Blog › Business Projects

SAR Begone! Automating Redactions with AI

A true (but redacted) story about legal compliance, robot lawyers, and the surprisingly emotional experience of watching software do your filing.

There is a certain type of task that exists in every organisation. You know the one. It sits in a corner of the To Do list, technically urgent, legally significant, and deeply, profoundly tedious. Nobody wants to do it, everyone agrees it must be done, and the person who ends up doing it spends the next three weeks quietly resenting everything.

We are talking, of course, about Subject Access Requests.

For the uninitiated: a Subject Access Request (SAR) is a legal right that lets any individual ask an organisation to hand over all the personal data it holds on them. It sounds simple. It is not simple. It means trawling through years of emails, pulling out anything that mentions the person in question, carefully redacting anyone else's personal information from those same documents, and then packaging the whole lot up in a way that is both legally compliant and comprehensible to a human being.

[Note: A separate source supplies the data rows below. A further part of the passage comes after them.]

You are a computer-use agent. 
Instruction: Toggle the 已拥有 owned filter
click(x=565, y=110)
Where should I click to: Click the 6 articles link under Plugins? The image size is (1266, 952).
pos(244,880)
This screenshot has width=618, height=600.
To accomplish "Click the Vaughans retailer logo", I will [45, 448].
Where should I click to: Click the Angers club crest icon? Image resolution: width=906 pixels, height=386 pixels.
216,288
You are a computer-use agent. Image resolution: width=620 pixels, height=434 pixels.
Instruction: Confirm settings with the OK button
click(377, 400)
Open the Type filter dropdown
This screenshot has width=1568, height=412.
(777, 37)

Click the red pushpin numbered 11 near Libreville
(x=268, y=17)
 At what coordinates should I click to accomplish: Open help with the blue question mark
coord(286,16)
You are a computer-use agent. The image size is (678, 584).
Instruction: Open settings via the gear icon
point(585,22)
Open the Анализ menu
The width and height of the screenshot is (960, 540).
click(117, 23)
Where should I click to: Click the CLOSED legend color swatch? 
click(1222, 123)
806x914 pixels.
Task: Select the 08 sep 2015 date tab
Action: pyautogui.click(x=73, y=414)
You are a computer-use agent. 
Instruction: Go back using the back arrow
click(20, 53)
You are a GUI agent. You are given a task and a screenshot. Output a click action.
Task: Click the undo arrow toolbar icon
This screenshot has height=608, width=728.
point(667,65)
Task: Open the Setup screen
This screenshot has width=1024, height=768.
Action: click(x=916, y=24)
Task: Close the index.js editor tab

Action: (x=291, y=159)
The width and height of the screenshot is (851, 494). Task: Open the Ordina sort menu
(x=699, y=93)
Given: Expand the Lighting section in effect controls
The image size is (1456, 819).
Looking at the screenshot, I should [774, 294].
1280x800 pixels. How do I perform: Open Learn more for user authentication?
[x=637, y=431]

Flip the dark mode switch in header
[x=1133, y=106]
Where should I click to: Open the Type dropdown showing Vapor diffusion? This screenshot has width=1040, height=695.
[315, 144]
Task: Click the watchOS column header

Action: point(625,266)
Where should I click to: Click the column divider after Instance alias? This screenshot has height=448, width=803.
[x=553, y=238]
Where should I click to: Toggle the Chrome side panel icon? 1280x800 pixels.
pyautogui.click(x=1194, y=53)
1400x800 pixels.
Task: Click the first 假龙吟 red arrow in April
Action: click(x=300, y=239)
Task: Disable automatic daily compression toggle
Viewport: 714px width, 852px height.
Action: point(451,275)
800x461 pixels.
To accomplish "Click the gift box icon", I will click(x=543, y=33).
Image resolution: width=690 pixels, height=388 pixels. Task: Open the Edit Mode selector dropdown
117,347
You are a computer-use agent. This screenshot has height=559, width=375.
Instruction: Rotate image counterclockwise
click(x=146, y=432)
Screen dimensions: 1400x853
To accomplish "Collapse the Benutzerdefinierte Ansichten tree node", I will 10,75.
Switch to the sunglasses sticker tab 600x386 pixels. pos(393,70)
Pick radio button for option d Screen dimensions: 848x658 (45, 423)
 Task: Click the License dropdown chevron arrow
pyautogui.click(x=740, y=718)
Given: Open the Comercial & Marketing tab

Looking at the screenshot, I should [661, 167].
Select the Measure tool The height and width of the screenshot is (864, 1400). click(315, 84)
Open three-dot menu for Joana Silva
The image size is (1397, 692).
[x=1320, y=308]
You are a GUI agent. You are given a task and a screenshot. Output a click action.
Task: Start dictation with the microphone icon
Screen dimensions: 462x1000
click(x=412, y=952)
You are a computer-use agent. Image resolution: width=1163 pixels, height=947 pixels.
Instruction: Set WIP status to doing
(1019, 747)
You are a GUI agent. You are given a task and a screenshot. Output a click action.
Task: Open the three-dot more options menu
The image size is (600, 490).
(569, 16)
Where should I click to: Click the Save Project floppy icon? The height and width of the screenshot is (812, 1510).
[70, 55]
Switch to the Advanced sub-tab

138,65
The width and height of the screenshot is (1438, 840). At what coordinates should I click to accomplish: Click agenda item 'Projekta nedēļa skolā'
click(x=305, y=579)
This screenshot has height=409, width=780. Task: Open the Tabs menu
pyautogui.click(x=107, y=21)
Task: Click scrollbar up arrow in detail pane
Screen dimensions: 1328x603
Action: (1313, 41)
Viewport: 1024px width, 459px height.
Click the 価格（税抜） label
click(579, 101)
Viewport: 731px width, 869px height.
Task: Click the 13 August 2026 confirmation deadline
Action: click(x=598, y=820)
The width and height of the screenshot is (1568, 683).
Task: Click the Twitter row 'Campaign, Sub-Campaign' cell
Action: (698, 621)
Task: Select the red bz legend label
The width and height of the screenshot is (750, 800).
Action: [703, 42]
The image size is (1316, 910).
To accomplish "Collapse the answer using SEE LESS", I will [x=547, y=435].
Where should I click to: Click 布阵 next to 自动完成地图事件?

It is, in short, the kind of job that makes a very strong case for tea.

The Old Way

Until recently, the standard approach to SAR redaction involved Adobe Acrobat, a very expensive subscription, and a member of the HR team who developed an increasingly complex relationship with the Ctrl+F shortcut.

The process went something like this. Export the emails. Open each one. Search for the relevant name. Find it. Redact it. Search for the next thing. Redact that. Check you haven't accidentally redacted a heading. Check you haven't missed a footer. Open the next email. Repeat. Repeat again. Keep repeating until either the task is complete or your wrists file their own formal complaint.

This is not a criticism of the people doing it. It is a criticism of the situation. Manual redaction of large email archives is genuinely, objectively, one of the most repetitive tasks a knowledge worker can be asked to perform. It is also one where the cost of a mistake is disproportionately high. Miss a phone number, leave in a colleague's home address, accidentally include someone's medical information, and suddenly you have a data breach on top of your SAR. The pressure is significant. The margin for human error, after hour four of staring at PDFs, is also significant.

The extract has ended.